American and British nuclear research was initially propelled by fears that Nazi Germany might develop nuclear weapons and put them to use. This concern was realistic: German physicists enjoyed worldwide renown for their groundbreaking experimental and theoretical work on splitting uranium to release of bursts of energy. But some famous Jewish scientists (such as physicist Lise Meitner, who, together with Otto Hahn, discovered nuclear fission) had to leave the country because of Nazi persecution; others were handicapped when officials encouraged the discrediting of certain scientific theories (such as Einstein’s).

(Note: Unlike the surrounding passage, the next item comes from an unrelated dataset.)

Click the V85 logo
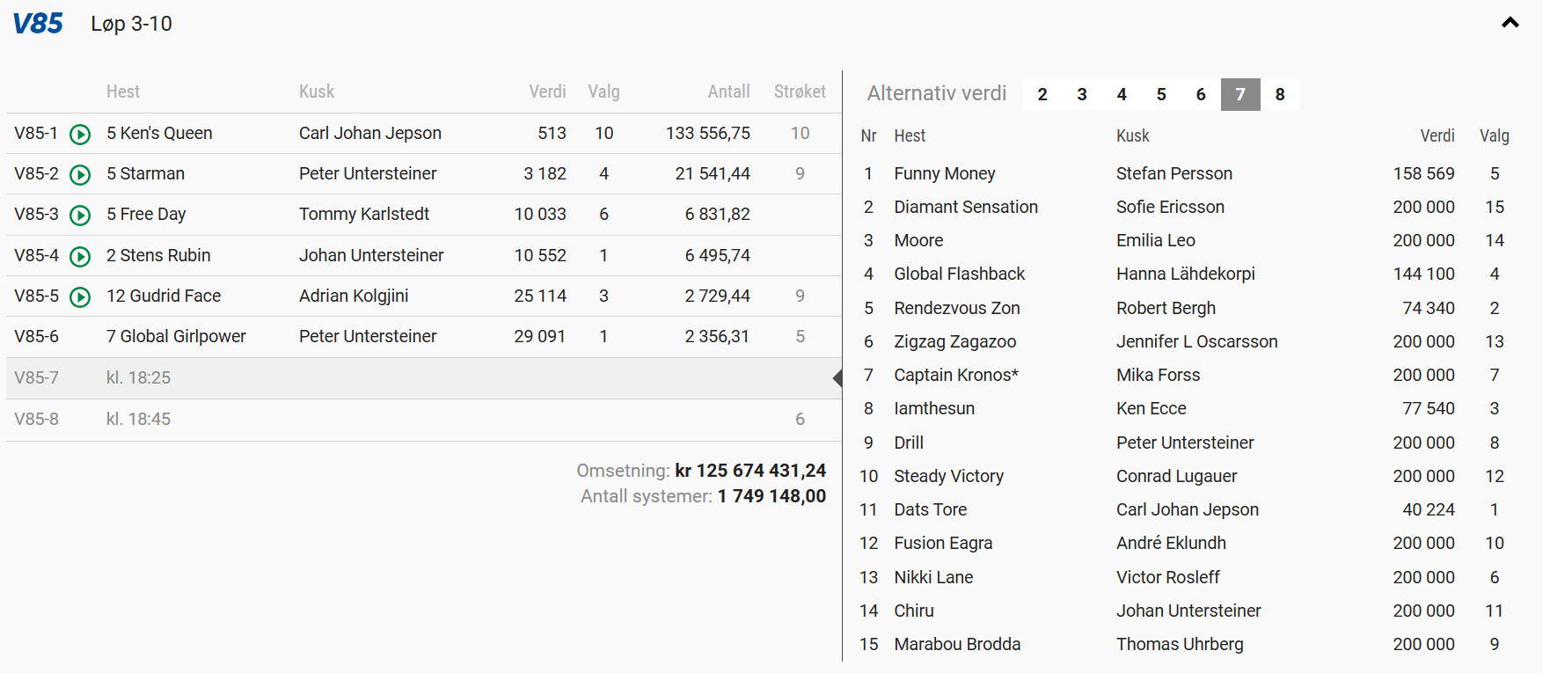1550x673 pixels. [38, 24]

Nonetheless, there were still enough top-notch physicists in Germany to make the development of nuclear weapons possible. In the end, however, this goal was never attained, partly because the regime and the scientists alike failed to recognize the military significance of nuclear research early on.

Controversy still surrounds the intentions of Nobel Prize-winning physicist Werner Heisenberg (1901-1976), who later claimed that he and his colleagues did not want Nazi Germany to succeed in building a nuclear bomb. Among evidence to the contrary is the transcript of surreptitiously taped-recorded conversations among German nuclear physicists who were captured at the end of the war and detained in comfortable surroundings at Farm Hall, an English country estate. The British initiative to secretly record these German “guests” was called Operation Epsilon. An English translation of their comments was sent to General Leslie Groves, the American director of the Manhattan Project.

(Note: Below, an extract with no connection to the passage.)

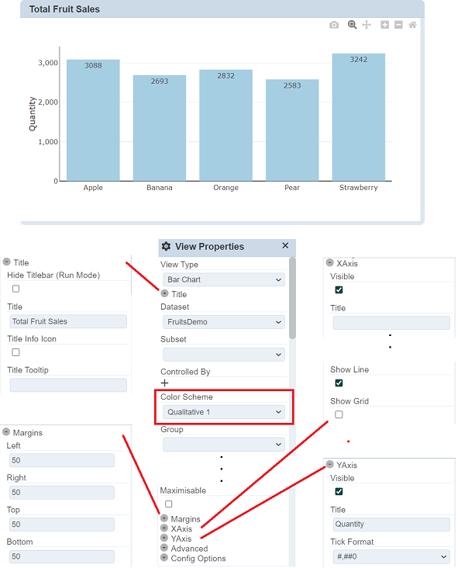Collapse the Margins section on left
The image size is (458, 568).
pos(6,431)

The Farm Hall group included Heisenberg, Hahn, and Carl Friedrich von Weizsäcker (the elder brother of Richard von Weizsäcker, who served as president of the Federal Republic of Germany from 1984 to 1994). On the whole, their comments, and those of others in the group, suggest that they had simply failed to find the right methods to set off a chain reaction or to press for the kinds of resources they would have needed to accomplish more during the war (39). The Farm Hall conversations, which occurred on August 6-7, 1945, included the interlocutors’ stunned response to news that America had just dropped a nuclear bomb on Hiroshima.

The Nazi regime encouraged some perversions of science and engaged in some outright quackery, but it also manage to mobilize legitimate science for its own purposes, just as it harnessed the state apparatus to the Nazi Party and the SS. Its nuclear research failed, but other scientists and engineers developed sophisticated weapons, such as the V-2 rocket, which inflicted casualties and terror in London in 1944, and then served as the direct predecessor of both intercontinental ballistic missiles and space rockets (40). Its archaic and inefficient elements notwithstanding, Nazi Germany came close to dominating Europe. That twentieth-century legacy is still troubling in the twenty-first.

Richard Breitman



(39) This is the conclusion of Mark Walker, German National Socialism and the Quest for Nuclear Power (Cambridge: Cambridge University Press, 1989).
(40) Michael J. Neufeld, The Rocket and the Reich: Peenemünde and the Coming of the Ballistic Missile Era (New York: Free Press, 1994).